=== TEXTE EXTRAIT ===
FO voit dans la loi d’orientation des mobilités « des menaces pour l’emploi » 

Le projet de loi d’orientation des mobilités tout juste adopté par l’Assemblée nationale implique, notamment, l’interdiction de la vente des voitures particulières et des véhicules utilitaires légers neufs utilisant des énergies fossiles d’ici 2040. C’est l’une des conditions pour atteindre l’objectif de neutralité carbone en 2050.

 

FO « déplore que cette annonce se fasse au détriment des emplois dans le secteur automobile » . Elle pronostique la destruction de 70 000 emplois d’ici 2030 et 340 000 d’ici 2040. Son estimation repose sur le fait qu’il faut t 40% de main-d’œuvre en moins pour fabriquer une voiture électrique. « Une casse sans précédent dans le secteur est à prévoir », insiste l’organisation dirigée par Yves Veyrier (photo).
=== DONNÉES DISPONIBLES ===
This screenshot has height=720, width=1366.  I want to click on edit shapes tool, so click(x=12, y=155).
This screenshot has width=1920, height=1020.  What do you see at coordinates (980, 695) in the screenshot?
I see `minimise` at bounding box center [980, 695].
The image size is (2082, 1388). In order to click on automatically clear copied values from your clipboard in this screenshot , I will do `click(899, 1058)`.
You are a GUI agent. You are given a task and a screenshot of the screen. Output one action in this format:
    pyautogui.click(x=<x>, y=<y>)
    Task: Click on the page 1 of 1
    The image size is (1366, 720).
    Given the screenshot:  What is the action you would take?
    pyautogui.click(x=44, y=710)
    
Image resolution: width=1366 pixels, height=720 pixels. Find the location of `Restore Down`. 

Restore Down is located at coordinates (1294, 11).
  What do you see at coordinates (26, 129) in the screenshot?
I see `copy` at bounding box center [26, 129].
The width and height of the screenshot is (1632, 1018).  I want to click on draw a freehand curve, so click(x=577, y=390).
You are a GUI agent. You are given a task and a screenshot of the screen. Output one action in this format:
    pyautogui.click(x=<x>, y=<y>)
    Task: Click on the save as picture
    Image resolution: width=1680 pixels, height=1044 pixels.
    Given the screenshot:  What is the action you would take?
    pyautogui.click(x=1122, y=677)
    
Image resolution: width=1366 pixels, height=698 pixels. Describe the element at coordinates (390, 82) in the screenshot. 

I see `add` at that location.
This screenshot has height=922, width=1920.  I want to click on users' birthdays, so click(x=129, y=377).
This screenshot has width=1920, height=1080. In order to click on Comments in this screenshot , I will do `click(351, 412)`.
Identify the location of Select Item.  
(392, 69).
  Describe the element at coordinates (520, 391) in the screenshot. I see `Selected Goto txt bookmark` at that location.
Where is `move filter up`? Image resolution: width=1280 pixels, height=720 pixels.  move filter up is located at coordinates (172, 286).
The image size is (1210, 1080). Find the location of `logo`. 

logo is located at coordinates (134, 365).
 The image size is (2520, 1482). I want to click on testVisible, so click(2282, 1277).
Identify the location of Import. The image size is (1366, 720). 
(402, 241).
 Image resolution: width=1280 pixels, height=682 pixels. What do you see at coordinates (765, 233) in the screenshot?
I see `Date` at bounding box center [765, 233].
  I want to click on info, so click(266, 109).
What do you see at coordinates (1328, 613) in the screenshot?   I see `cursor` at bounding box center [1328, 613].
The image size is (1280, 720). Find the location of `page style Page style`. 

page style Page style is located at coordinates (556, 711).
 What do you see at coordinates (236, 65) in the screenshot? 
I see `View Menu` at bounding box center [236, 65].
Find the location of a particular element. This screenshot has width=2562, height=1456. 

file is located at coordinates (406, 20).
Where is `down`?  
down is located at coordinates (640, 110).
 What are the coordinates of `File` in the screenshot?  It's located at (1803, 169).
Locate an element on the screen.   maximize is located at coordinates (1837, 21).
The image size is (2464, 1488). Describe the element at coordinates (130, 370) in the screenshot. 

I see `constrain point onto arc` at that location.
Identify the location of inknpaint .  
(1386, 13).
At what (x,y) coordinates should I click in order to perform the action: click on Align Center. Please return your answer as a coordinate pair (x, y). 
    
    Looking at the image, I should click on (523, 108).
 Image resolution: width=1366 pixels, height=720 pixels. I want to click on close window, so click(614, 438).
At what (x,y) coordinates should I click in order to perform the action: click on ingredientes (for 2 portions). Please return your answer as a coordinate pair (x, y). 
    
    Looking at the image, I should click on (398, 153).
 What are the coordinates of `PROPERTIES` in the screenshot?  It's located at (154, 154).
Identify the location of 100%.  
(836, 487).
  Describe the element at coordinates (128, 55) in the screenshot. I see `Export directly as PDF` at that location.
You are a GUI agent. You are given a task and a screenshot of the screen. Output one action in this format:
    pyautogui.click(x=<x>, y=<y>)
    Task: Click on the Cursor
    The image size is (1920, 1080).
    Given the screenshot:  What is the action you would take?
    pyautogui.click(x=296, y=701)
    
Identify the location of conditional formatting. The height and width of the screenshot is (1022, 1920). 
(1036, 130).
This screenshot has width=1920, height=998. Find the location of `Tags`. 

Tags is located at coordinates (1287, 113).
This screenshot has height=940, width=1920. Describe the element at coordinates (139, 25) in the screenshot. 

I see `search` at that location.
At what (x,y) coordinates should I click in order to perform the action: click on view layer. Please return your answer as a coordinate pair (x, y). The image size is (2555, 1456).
===
• _QUESTIONS SUR LE TEXTE_
1. Transcrivez le passage du texte sur la loi d'orientation des mobilités qui commence aux mots « Le projet de » et s'achève après « carbone en 2050. ».
2. D'après le texte sur la loi d'orientation des mobilités :
(a) Quelle assemblée vient d'adopter le projet de loi ?
(b) Pour quelle année l'objectif de neutralité carbone est-il fixé ?
(c) Combien d'emplois FO prévoit-elle de voir détruits d'ici 2030 ?

• _RÉPONSES ATTENDUES_
1.
Le projet de loi d’orientation des mobilités tout juste adopté par l’Assemblée nationale implique, notamment, l’interdiction de la vente des voitures particulières et des véhicules utilitaires légers neufs utilisant des énergies fossiles d’ici 2040. C’est l’une des conditions pour atteindre l’objectif de neutralité carbone en 2050.

2.
(a) L'Assemblée nationale.
(b) 2050.
(c) 70 000 emplois.